The specific capability for these three BFO–C-Sulfur composite cathode materials is summarized in Figure 6b against the specific current. The largest capacities ~1600 mAh/g, 1570 mAh/g, and 1498 mAh/g are obtained at 10 mA/g for S₆₀BFO₃₀C₁₀, S₇₀BFO₂₀C₁₀, and S₈₀BFO₁₀C₁₀ cathode materials. The observed capacity values are nearly equivalent to the theoretical specific capacity. The capacity decreases as the current is increased, presumably due to kinetic limitations of ion diffusion that may be significant at high current densities. Further, during the discharge process, active sulfur undergoes a reduction, forming dissoluble heteropolar polysulfides, which may cause a reduction in capacity and poor cycle stability. Interestingly, in BFO–C-S cathode materials, the spontaneously polarized BFO particles trap the polysulfide formed due to the internal electric field caused by the spontaneous polarization from the intrinsic ferroelectric nature of BFO material.

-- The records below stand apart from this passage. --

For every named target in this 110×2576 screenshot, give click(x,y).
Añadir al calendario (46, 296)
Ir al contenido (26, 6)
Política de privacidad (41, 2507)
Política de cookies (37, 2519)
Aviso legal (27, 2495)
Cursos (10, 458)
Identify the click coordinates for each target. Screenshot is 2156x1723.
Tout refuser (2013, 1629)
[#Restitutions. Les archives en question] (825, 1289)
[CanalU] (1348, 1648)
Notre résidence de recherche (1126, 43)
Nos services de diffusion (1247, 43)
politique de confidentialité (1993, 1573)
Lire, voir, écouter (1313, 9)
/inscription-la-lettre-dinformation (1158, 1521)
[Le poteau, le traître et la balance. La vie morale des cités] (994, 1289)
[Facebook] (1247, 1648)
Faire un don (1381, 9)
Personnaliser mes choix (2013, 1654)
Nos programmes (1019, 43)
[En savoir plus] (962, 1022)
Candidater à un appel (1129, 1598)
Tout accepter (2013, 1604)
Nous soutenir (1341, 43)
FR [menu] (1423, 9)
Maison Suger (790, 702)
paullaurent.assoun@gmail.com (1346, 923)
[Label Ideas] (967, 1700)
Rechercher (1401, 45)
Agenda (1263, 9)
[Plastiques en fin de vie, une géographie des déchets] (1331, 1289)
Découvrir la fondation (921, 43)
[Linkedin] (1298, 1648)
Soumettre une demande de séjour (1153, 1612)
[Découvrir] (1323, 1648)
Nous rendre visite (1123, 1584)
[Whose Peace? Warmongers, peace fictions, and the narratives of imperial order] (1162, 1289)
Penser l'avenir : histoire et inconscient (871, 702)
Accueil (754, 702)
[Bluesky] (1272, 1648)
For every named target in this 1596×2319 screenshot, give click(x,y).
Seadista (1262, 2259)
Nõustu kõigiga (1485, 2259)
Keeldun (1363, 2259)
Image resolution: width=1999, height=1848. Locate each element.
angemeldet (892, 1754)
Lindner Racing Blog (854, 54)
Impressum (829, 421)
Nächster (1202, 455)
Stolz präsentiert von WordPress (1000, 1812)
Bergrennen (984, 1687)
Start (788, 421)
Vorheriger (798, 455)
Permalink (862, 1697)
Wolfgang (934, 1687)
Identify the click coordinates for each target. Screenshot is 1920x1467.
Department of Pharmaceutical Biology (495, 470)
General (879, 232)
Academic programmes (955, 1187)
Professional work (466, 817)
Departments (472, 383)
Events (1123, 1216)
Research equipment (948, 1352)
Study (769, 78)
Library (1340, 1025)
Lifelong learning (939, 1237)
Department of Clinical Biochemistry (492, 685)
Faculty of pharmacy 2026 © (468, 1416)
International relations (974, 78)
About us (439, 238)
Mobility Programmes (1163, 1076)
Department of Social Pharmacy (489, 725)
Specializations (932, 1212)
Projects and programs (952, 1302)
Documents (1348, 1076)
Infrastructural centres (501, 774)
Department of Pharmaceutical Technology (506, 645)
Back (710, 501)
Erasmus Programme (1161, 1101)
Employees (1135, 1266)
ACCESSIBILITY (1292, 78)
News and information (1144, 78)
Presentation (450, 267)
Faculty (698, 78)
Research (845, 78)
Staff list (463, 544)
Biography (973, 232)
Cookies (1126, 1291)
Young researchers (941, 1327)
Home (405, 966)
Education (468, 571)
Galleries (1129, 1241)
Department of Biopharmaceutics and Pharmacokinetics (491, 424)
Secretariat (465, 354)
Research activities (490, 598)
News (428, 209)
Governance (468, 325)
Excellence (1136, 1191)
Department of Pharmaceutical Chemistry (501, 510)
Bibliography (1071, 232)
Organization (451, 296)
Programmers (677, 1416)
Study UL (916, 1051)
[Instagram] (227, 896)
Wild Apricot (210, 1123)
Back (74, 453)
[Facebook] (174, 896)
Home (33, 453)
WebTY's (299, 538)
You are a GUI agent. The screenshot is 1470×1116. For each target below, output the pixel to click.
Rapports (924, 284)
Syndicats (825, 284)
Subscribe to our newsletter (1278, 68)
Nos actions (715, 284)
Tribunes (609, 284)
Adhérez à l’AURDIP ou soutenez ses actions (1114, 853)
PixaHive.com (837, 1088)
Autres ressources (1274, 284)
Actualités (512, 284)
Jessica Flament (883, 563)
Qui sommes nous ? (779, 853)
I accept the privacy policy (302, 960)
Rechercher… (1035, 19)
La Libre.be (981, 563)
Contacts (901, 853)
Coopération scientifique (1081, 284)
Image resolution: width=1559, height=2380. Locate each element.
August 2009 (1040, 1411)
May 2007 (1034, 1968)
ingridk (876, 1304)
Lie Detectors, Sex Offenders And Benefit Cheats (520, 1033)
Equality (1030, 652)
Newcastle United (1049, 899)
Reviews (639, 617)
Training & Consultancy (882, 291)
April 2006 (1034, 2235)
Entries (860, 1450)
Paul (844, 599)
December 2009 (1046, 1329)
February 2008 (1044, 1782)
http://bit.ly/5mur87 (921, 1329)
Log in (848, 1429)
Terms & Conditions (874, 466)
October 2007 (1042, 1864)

In brief, by adding BFO nanoparticles to C-S composite cathodes, the polysulfides can easily be trapped in the regular cathode materials because of the intrinsic internal electric field of BFO. This finally assists in improving the cycle stability as well as rate capacity of Li-S batteries. As shown in Figure 5a, the discharge voltage for sulfur composites is relatively low, with an average value of 1.5 V. The average charge and discharge voltages gradually stabilize at 2.25 V and 1.95 V, respectively. The BFO–C-sulfur composite cathode materials show relatively high specific capacity up to 1600 mAh/g with minimal capacity fading, less than 0.3% per cycle. Thus, the observed charge/discharge efficiencies of the batteries are very high, and the efficiencies of all composites are relatively good, except for the first discharge process, and show good electrochemical reversibility.

4. Conclusions

We have examined and validated the efficient coupling of BFO in C/S composite cathode materials, where polysulfides can easily be trapped in the cathode because of the internal electric field of ferroelectric BFO particles. The detailed structural and morphological studies showed efficient blending of BFO in a C-S matrix and an interconnected network of submicron-size sulfur particles. The room temperature Raman studies substantiate intermixing of BFO–C-S composite materials. The coupling of ferroelectric BFO in cathode materials assisted in reducing the shuttle effect and thus efficiently improved cycle stability as well as the capacity of Li-S batteries. The charge/discharge profiles showed plateaus at 2.1 V and 1.75 V for BFO–C-Sulfur composite cathode materials with the highest electrochemical capacity of ~1600 mAh/g S₆₀BFO₃₀C₁₀ composite cathode material between 1.5 V and 2.5 V, together with high-capacity retention and a Coulombic efficiency of up to 86%. These results offer an interesting polysulfide trapping strategy for reducing the polysulfide shuttle effect in Li-S batteries.